Rick Shrader‘s Review:

This is a Focal Point Series book of which Gene Edward Veith, Jr. is the general editor.  The subtitle of the book is “The Veneration of Visual Imagery in the Postmodern World.”  Hunt takes the reader from the world of the Scriptures, given in verbal form, to the Reformation and then to the modern day.  He shows how we have gone from a print society to an image-driven society.  The danger has been, and is today, that idolatry is image driven and today’s culture is totally immersed in image.  Along the way Hunt gives many interesting historical anecdotes about the coming of the new inventions that produced the industrial age and then the information age.  Hunt follows Neil Postman closely and also Veith.  Postman’s books (Amusing Ourselves To Death, Technopoly, etc.) and Gene Veith’s books (Postmodernism Today, Reading Between The Lines, etc.) have been among many that are warning us about the downside of Postmodernism.
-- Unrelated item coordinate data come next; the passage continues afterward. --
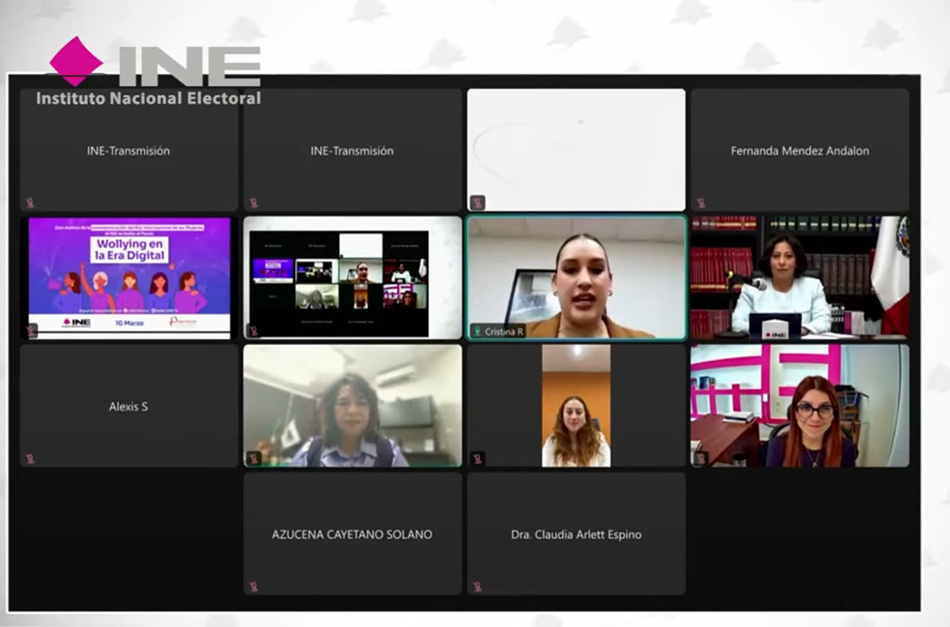The image size is (950, 627).
Task: Click muted mic icon on AZUCENA CAYETANO SOLANO tile
Action: 254,587
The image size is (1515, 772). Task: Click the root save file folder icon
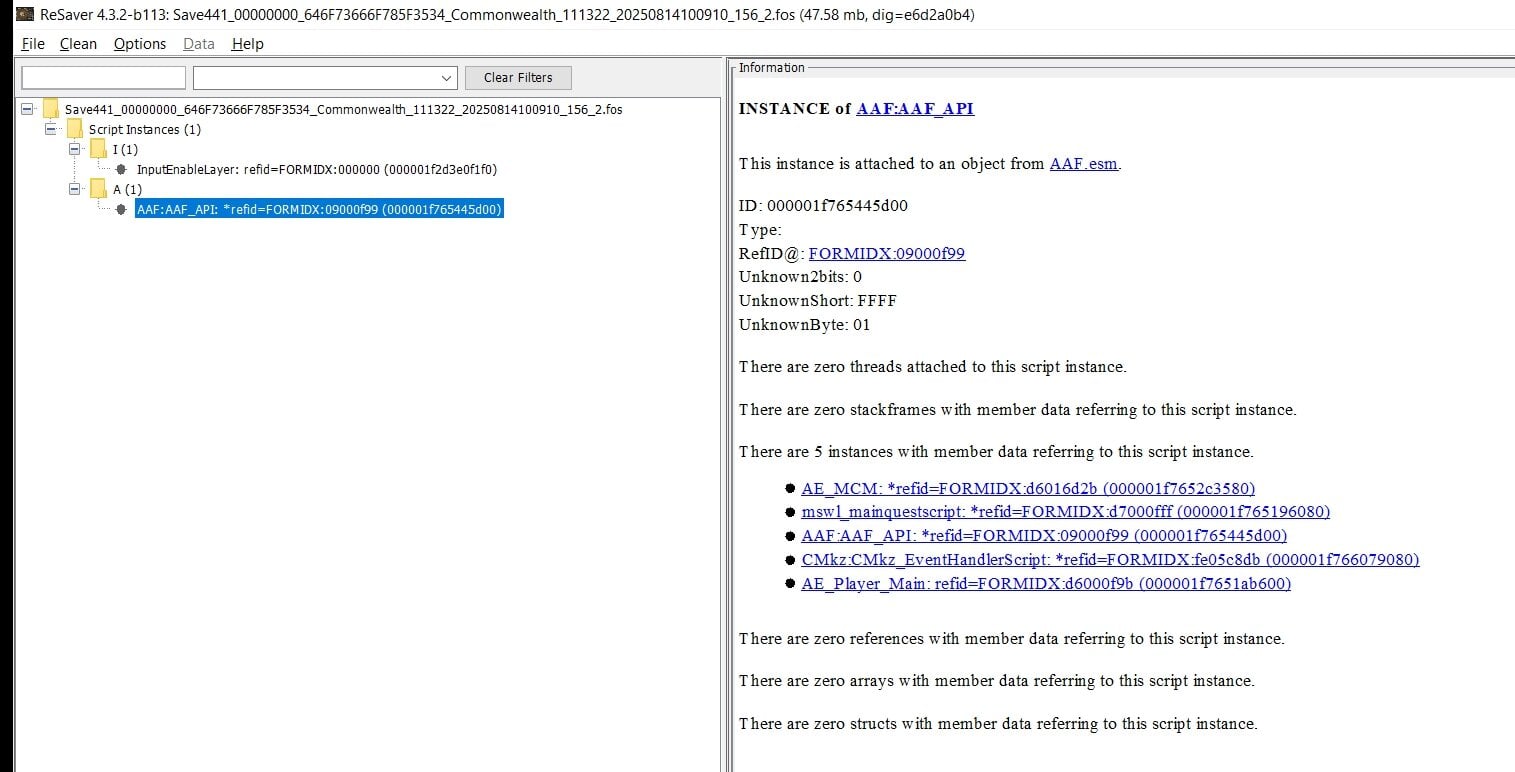tap(50, 109)
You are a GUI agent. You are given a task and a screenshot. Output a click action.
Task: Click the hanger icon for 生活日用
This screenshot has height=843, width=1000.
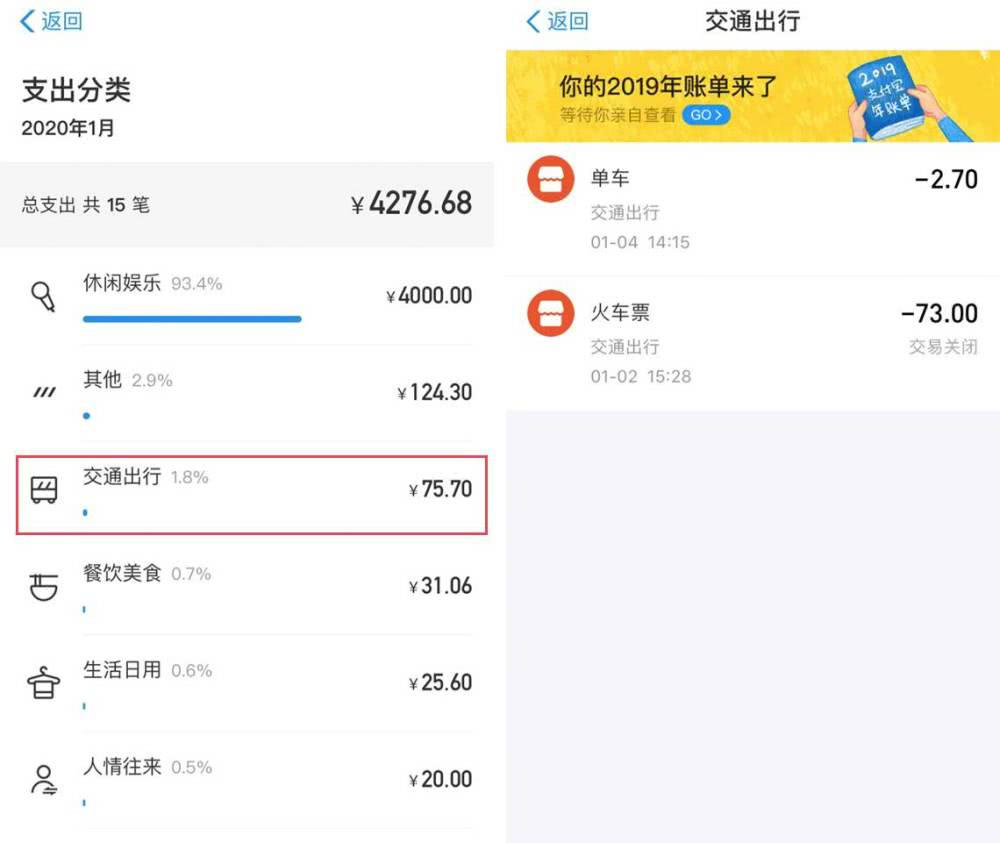click(44, 683)
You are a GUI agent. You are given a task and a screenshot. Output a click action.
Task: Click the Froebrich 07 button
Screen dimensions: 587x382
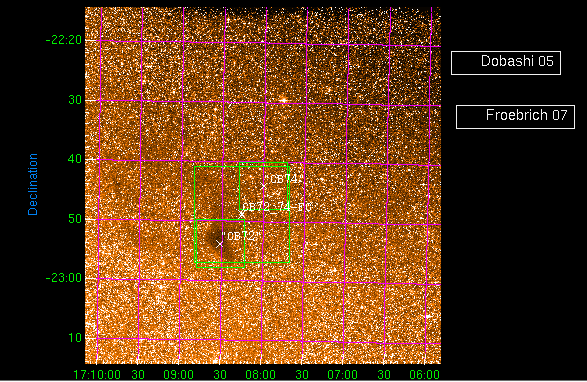coord(515,117)
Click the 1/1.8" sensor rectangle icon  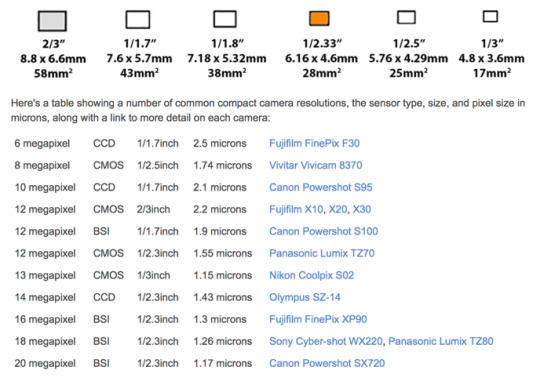pos(225,19)
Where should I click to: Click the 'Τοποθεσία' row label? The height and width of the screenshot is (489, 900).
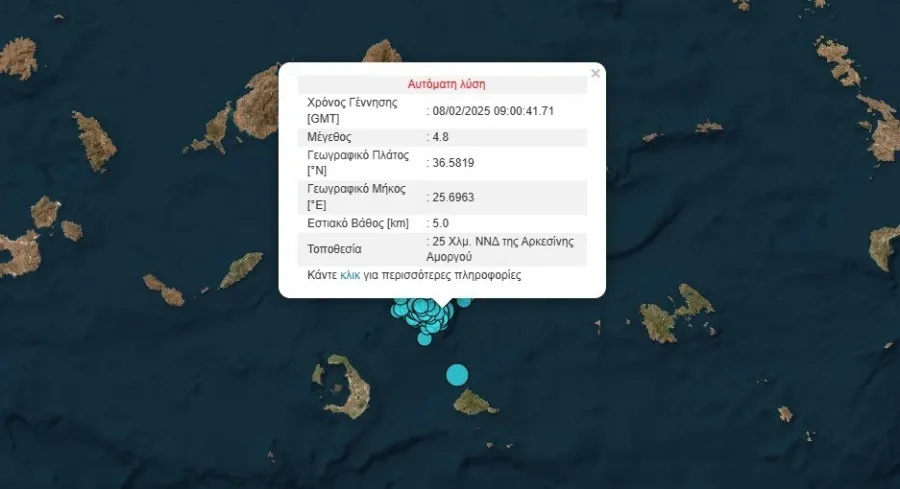(x=334, y=248)
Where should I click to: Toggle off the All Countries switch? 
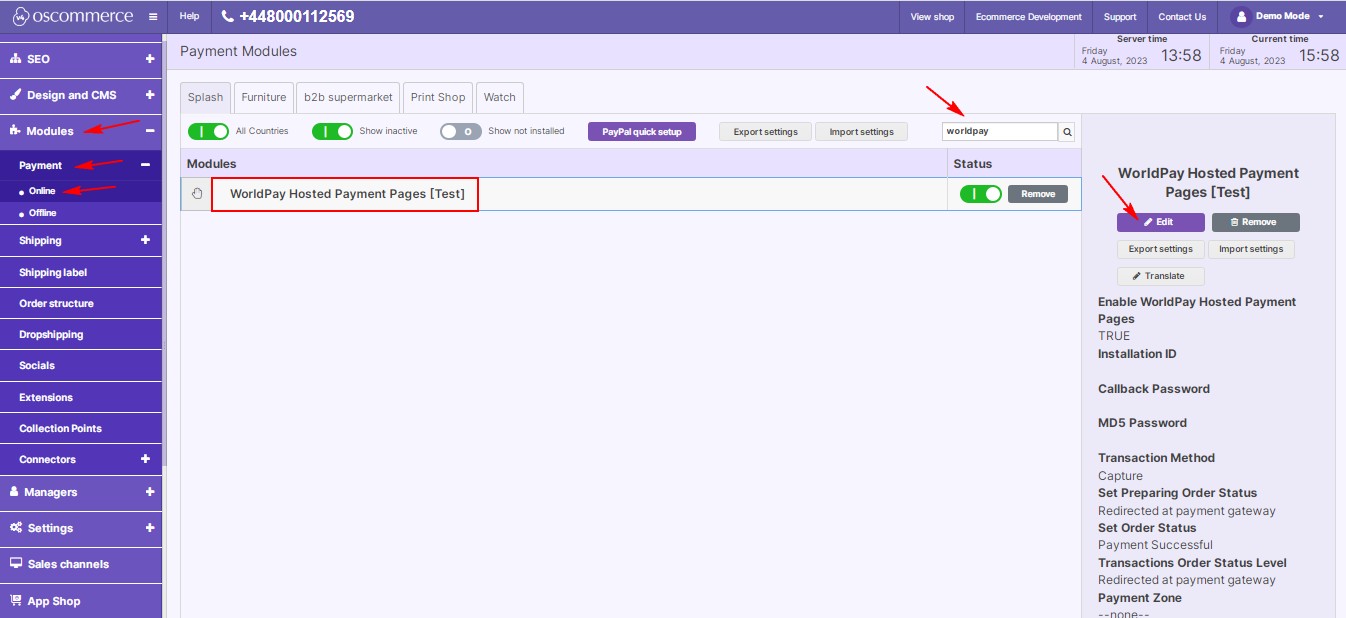[x=208, y=131]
“When I said in Chapter One that visual media have the potential to paganize us, I simply meant that in a culture where it is difficult to escape the pervasiveness of images, the devotion that we put into the ritual of watching television, going to the movies, attending rock concerts, or devouring the latest People magazine approaches the same level of devotion that the Egyptians, Babylonians, Greeks, and Romans had for their deities.  It meets the same need, and quite remarkably, the images are all too familiar.  The cult of celebrity fills a religious hole dug by modernism.  William Blake once said that all deities reside in the human breast (all but one, of course).  So it was for the Greeks, and so it is for us.  The machines of show business brought the gods back to life.”  (163-164)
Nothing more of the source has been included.